Elevating Everyday Objects With a Monolithic, Minimalistic Touch

Poetic dialogue.

Released at Paris Design Week this past March, Theoreme Editions Collection 02 comprises objects and furniture curated by Parisian creatives David Giroire and Jérôme Bazzocchi. This newest collection focuses on the tangible exchange between technical design and the imagination, creating a dialogue between modern art and functionality.

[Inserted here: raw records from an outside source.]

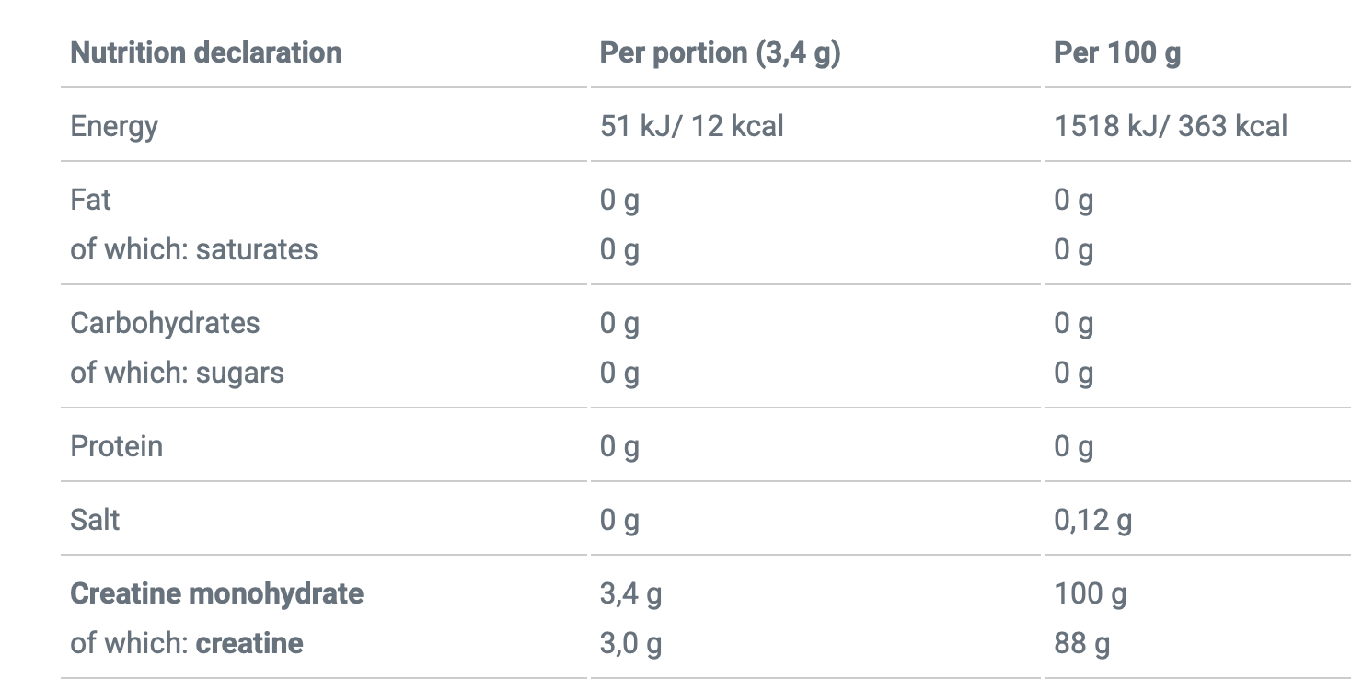
Task: Click the '3,0 g' creatine value
Action: tap(630, 643)
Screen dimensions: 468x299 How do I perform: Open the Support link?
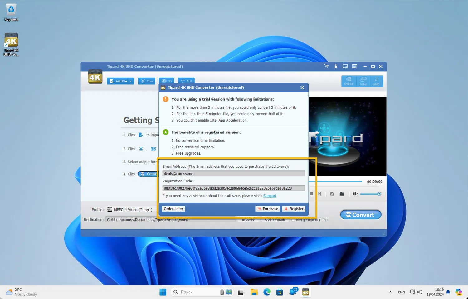270,196
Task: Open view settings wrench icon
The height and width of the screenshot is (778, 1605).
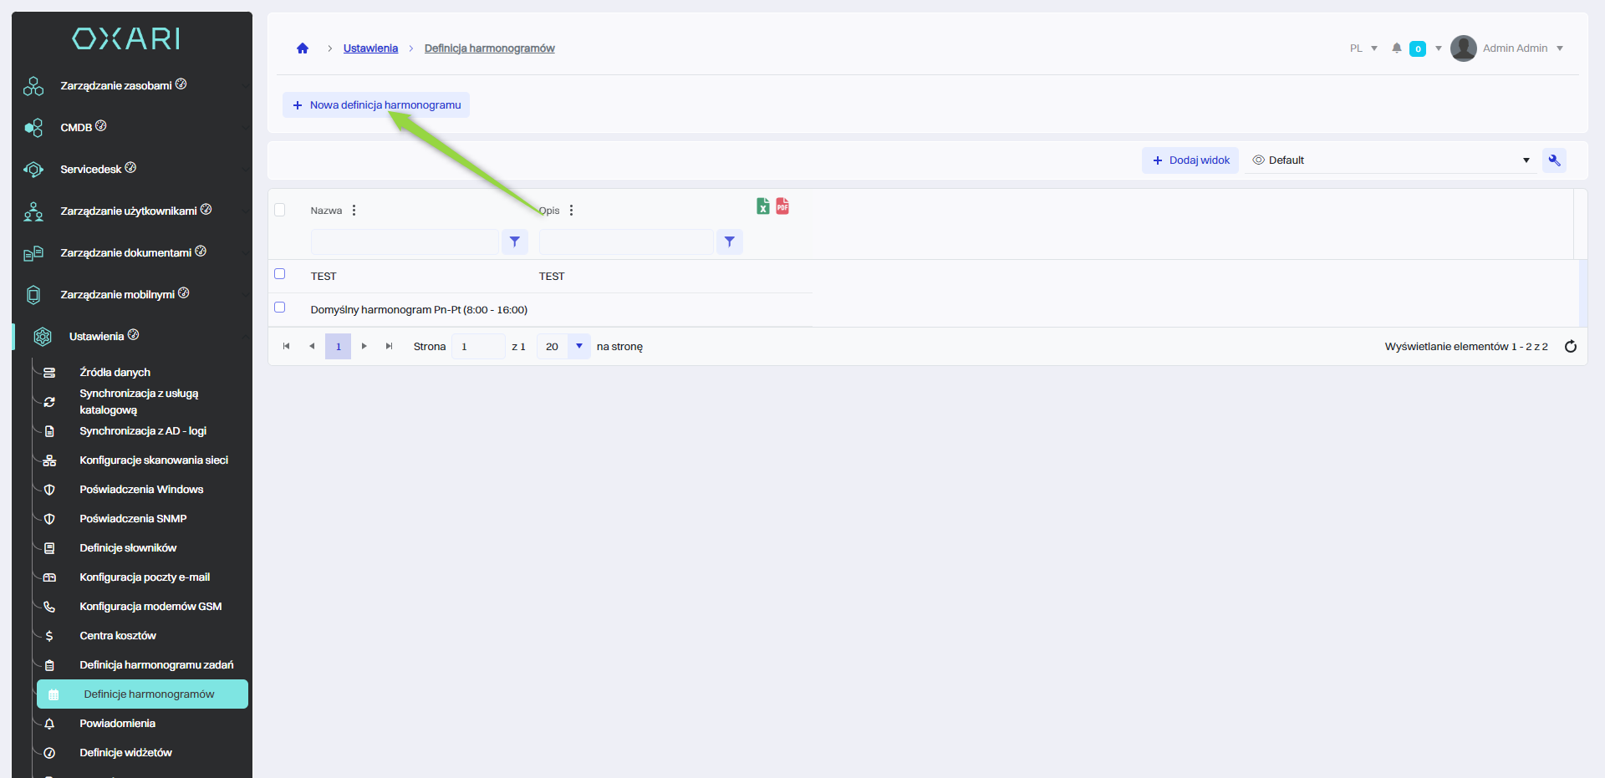Action: tap(1554, 160)
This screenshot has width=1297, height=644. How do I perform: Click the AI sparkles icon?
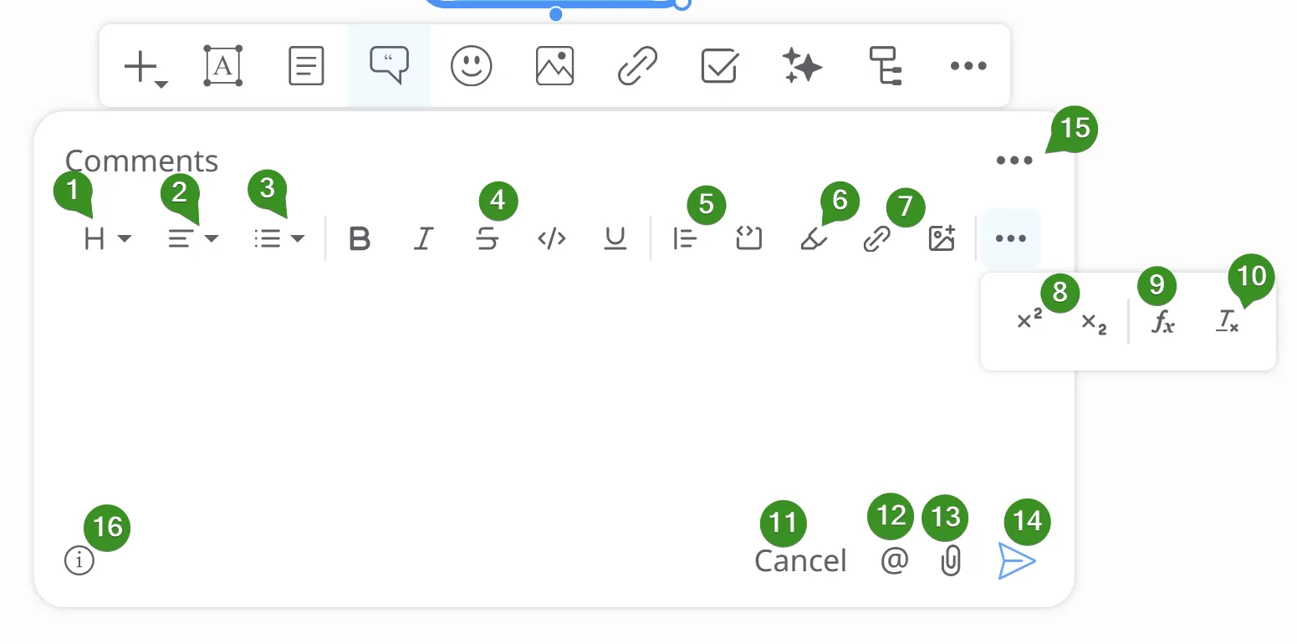[802, 66]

The collection includes 13 objects from 10 emerging French designers in collaboration with artisans from across Europe. The expert craftspeople bring the project to life, executing pieces designed based on instructions to make a sculptural, monolithic, and minimalist object.

 

 

The name Theoreme is a reference to Italian director Pier Paolo Pasolini’s masterpiece 1968 film Theorem. Pasolini’s prolific multidisciplinary work as a filmmaker, journalist, and poet seems an appropriate reference for comments on culture and history through object, sculpture, and furniture.

 

Francesco Balzano’s travertine Constantine Bench, a monolithic stone that becomes a place to repose, exemplifies this conversation The Achille Armchair by POOL is a plush, curved couch wrapped in a chiné fabric and balanced on a bright yellow aluminum cube, while Services Généraux used 3D-printed matte-black ceramic for its Chain Vase, weaving together tubular shapes to resemble a sculpture. Evoking shapes from nature and art, Matéo Garcia’s lacquered fibreglass vase recalls the dreamscapes and irregular shapes of surrealist art.

 

 

A pendant light from SCMP DESIGN OFFICE is crafted in a Bauhaus style—geometric with little sentiment—while the Udo Udo Coffee Table from Hall.Haus  combines a glass top with a fluid, organic  wood base that appears squeezed from a tube.. In a nod to industrialism, Exercice has created a chair from folded sheets of brushed aluminum, and Victoria Wilmotte’s folded Pleat Console, made in collaboration with metal worker Atelier François Pouenat, is formed from a single sheet of aluminum threaded with lacquered steel in cobalt blue.

On a playful note, the sculptural free-standing mirror by Wendy Andreu, Maze Mirror, uses reflective, smoked, one-way glass that allows one to peek through without being seen.